● **Source**
------------

The (Inter)National Football League Is Back

For the 100th time since a pre-season game between the Minnesota Vikings and the St. Louis (yes, it was that long ago) Cardinals, the NFL will stage a game beyond U.S. soil this morning (this afternoon local time).  The majority of those games have been staged in London, and today this year’s Vikings will “host” the New Orleans Saints.

It’s a milestone, but it’s also one of a record five regular season games that will be played outside the United States, with two more scheduled for London later this month and, still later on, games in Mexico City and, for the first time ever, Germany, where no less an attraction than Tom Brady (assuming he doesn’t retire by then) and the Bucs will take on the Seattle Seahawks.

And, per the Minneapolis Star-Tribune, there’s still more on the way:

The Vikings’ 4,000-mile trek for Sunday’s game against the Saints remained riddled with the logistical hurdles of international travel: passports, customs manifests and jetlag. But British embrace has warmed to the NFL ahead of the 31st regular-season game there, and the league’s global ambitions are gaining steam.

------------

● **Collected data**
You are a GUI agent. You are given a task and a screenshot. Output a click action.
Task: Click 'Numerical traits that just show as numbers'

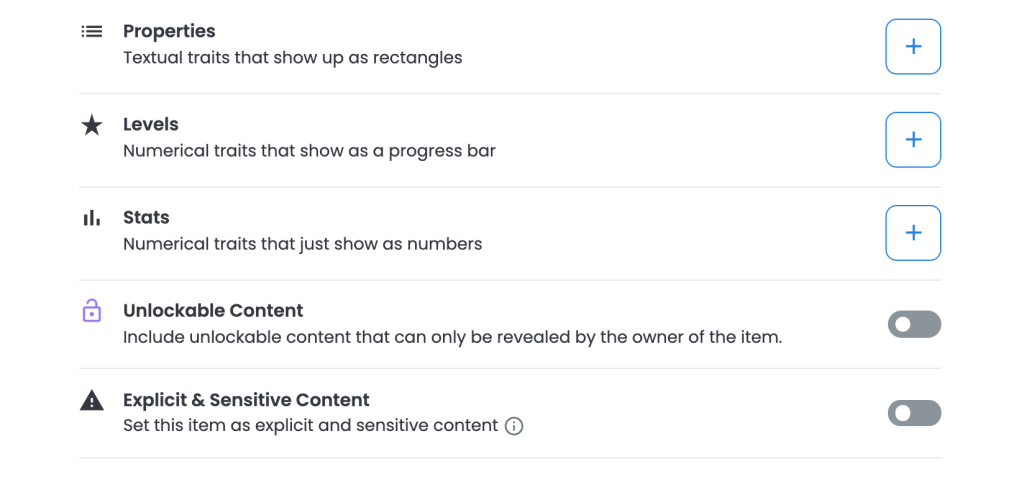click(x=303, y=244)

------------

● **Stated problem 1**
Answer these questions from the NFL article:
(a) Which two teams played the pre-season game counted as the start of NFL games beyond U.S. soil?
(b) How many regular season games will be played outside the United States this year?
(c) How long is the Vikings' trek for Sunday's game against the Saints?
● **Stated problem 2**
Decide whether each statement agrees with the NFL article. Answer yes or no, and quote the words that settle it.
(a) The game in Germany will be the first NFL game ever played in that country.
(b) Three more games are scheduled for London later this month.
(c) The Bucs will play the Seattle Seahawks in Germany.

● **Result 1**
(a) The Minnesota Vikings and the St. Louis Cardinals.
(b) Five, which is a record.
(c) 4,000 miles.

● **Result 2**
(a) Yes: "for the first time ever, Germany"
(b) No: "with two more scheduled for London later this month"
(c) Yes: "the Bucs will take on the Seattle Seahawks"